読書は難しい。登山と同じく、行程を急げば、素晴らしい景色を素通りするし、気まぐれでふと立ち止まった足元の繊細な雑草の立ち姿に心を奪われることもある。

それが長大で深い主張がある作品であればあるほど時間が必要だ。

そして、現代を生きる我々には時間がない。

 

この時期にたまたまこの作品を読めたことは、自分にとって幸運なことで、結果的にいくつもの気付きがあったのかな、と思う。

カミュが素晴らしい作家であること、そして翻訳者である宮崎峯雄氏による洗練された言葉と文章構造の選択(むしろ言葉そのものの影響はこちらの方が直接的で大きいかも。)、そしてわずかながら、そのことに自分が気付けた可能性。

 

楽譜との付き合い方にも共通して、ある曲をどのような手順で練習しても、それを自分の曲にしようとしたり、新たな発見に至るためには、最終的には音一つ一つまでバラして落とし込んで、手触りで確認していく作業になる。それを組み立てて、また分解して。繰り返し。

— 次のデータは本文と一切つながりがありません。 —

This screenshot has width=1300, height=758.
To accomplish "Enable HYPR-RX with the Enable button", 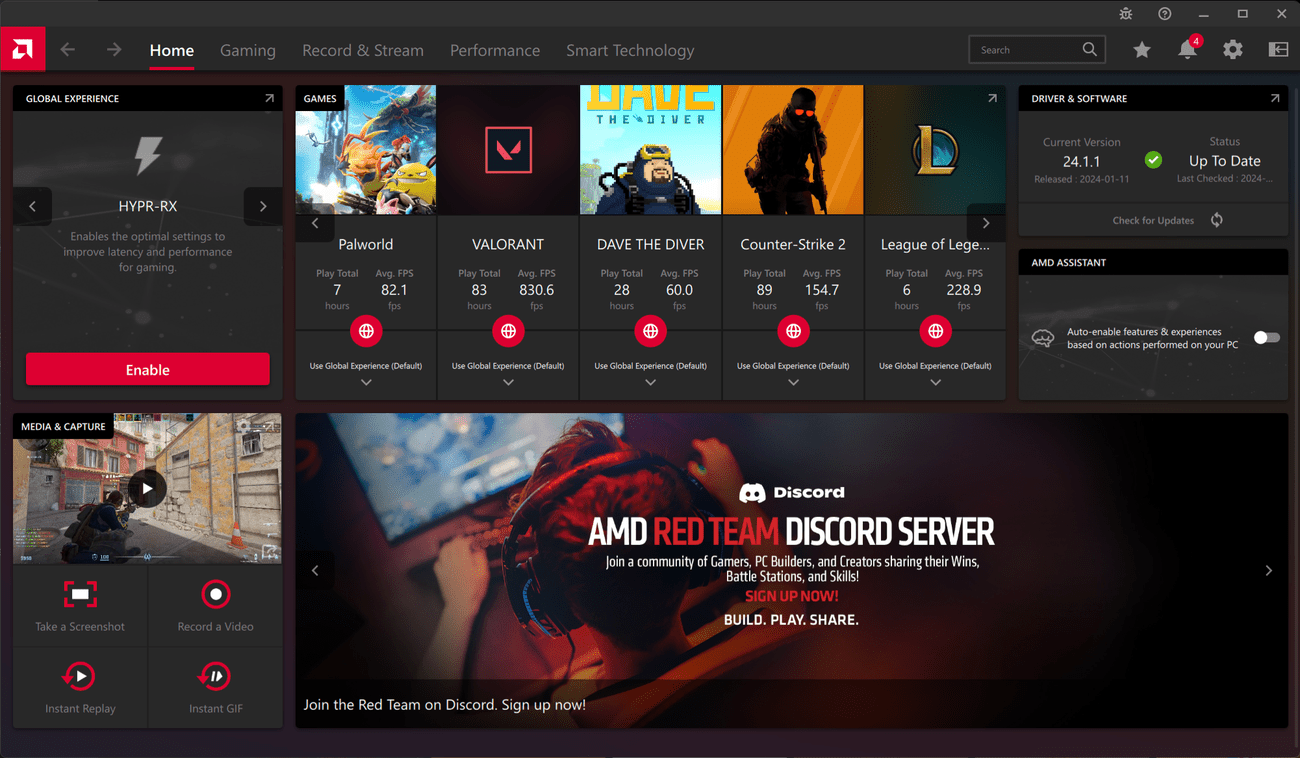I will (147, 370).
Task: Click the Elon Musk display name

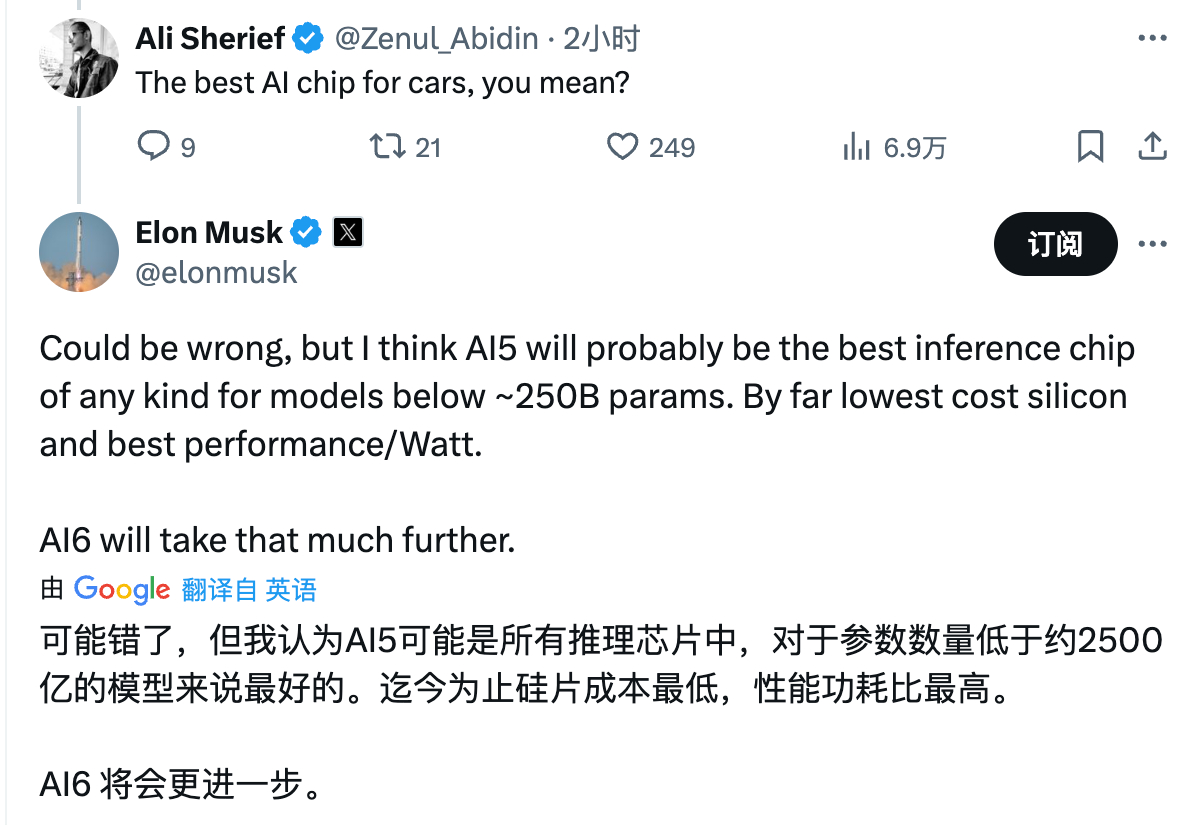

もちろん仕事は時間に追われないと成り立たないが、自身の技術やセンスを磨き自身を超えていくためには、時間を永久に超えて追っていくことになる。

 

いずれにせよ、今回最後まで多少の注意を払って読むことができたことに若干の安堵を覚えたし、逆に言えば、この何年か、まともに「読む」ことをしていなかったのだな、とも実感させられた。

もちろん、仕事のうえで音楽の専門書は目を通すし、ニュースやビジネスについての欲しい情報は自然と目にする。ただそれは「読んで」いるのではなく。

目に入った途端、手早く処理しただけ。

つまみ喰い。

 

それらの慣習と違うことは、順序は混沌としてしまうが羅列させると以下のようなポイントか。

 

⒈言葉のプロフェッショナルであり、それ以上にストーリーの優秀な設計者、その思想の創造者であるプロフェッショナルの作品を読むこと。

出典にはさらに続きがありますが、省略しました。